A number of adversarial attacks on neural networks have been recently proposed. To counter these attacks, a number of authors have proposed a range of defenses. However, these defenses are often quickly broken by new and revised attacks. Given the lack of success at generating robust defenses, we are led to ask a fundamental question: Are adversarial attacks inevitable?

We identify a broad class of problems for which adversarial examples cannot be avoided. We also derive fundamental limits on the susceptibility of a classifier to adversarial attacks that depend on properties of the data distribution as well as the dimensionality of the dataset.

A full description of these results, and experiments exploring their implications, is available in our article.

We assume that images have their pixels scaled between 0 and 1. We also assume that images in an object class are sampled from a probability density function with maximum density $$U_c$$. Under this assumption, we can derive the following fundamental limit of the susceptibility of a classifier to adversarial examples.
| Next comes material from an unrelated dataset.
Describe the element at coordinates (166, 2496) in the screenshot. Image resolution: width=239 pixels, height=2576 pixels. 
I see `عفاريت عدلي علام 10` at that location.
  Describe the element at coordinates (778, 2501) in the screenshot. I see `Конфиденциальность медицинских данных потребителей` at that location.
Sample an image $$x$$ at random from the class distribution. Choose any measurable classifier on the space of images. Then, with probability at least

$$1-U_c \exp(-\pi \epsilon^2)/(2\pi)$$
one of the following conditions holds true:
1) The point $$x$$ is mislcassified by the classifier, or
2) There is an adversarial examples, $$\hat x$$, in a different class, but with $$||x-\hat x||_2 < \epsilon$$.
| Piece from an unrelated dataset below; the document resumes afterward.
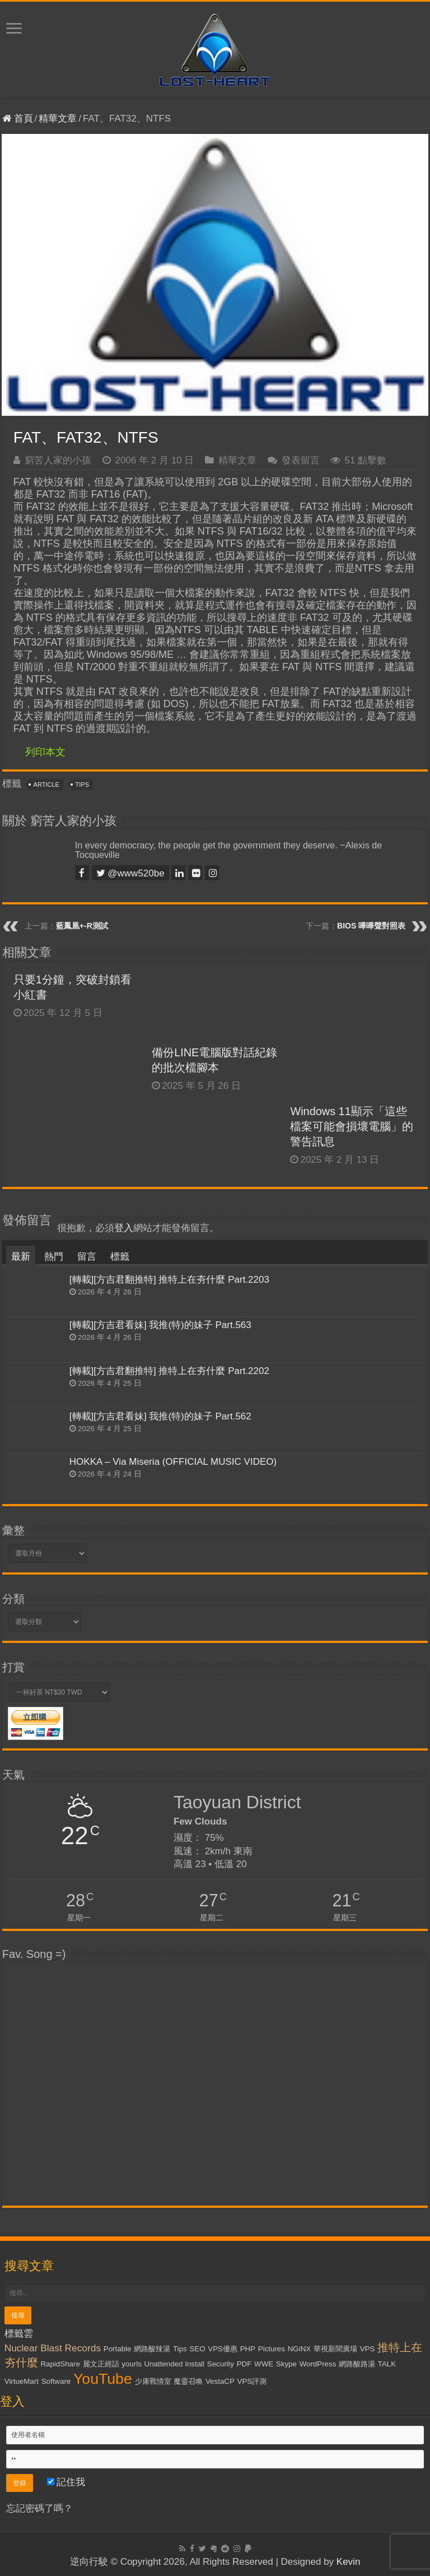  I want to click on NGiNX, so click(299, 2349).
This bound guarantees the existence of adversarial examples if the density bound $$U_c$$ isn’t too big. We provide theoretical results to show that, for very simple image classes, $$U_c$$ gets big as the dimension of the problem increases. However, we also provide experimental results suggesting that complex image classes may have much lower values of $$U_c$$, which could result in a highly non-trivial susceptibility bound.

We consider the case of sparse adversarial examples, where only a subset of image pixels are manipulated. In this situation, we can prove that adversarial perturbation is possible using a small subset of pixels, provided the density bound $$U_c$$ doesn’t grow too large.
Sparse adversarial examples perturb a small subset of pixels and can hide adversarial "fuzz" inside high-frequency image regions. The original image (left) is classified as an "ox."" Under $$\ell_\infty$$-norm perturbations (center-left), it is classified as "traffic light," but the perturbations visibly distort smooth regions of the image (the sky). These effects are hidden in the grass (center right) using sparse perturbations limited to a small subset of pixels (right).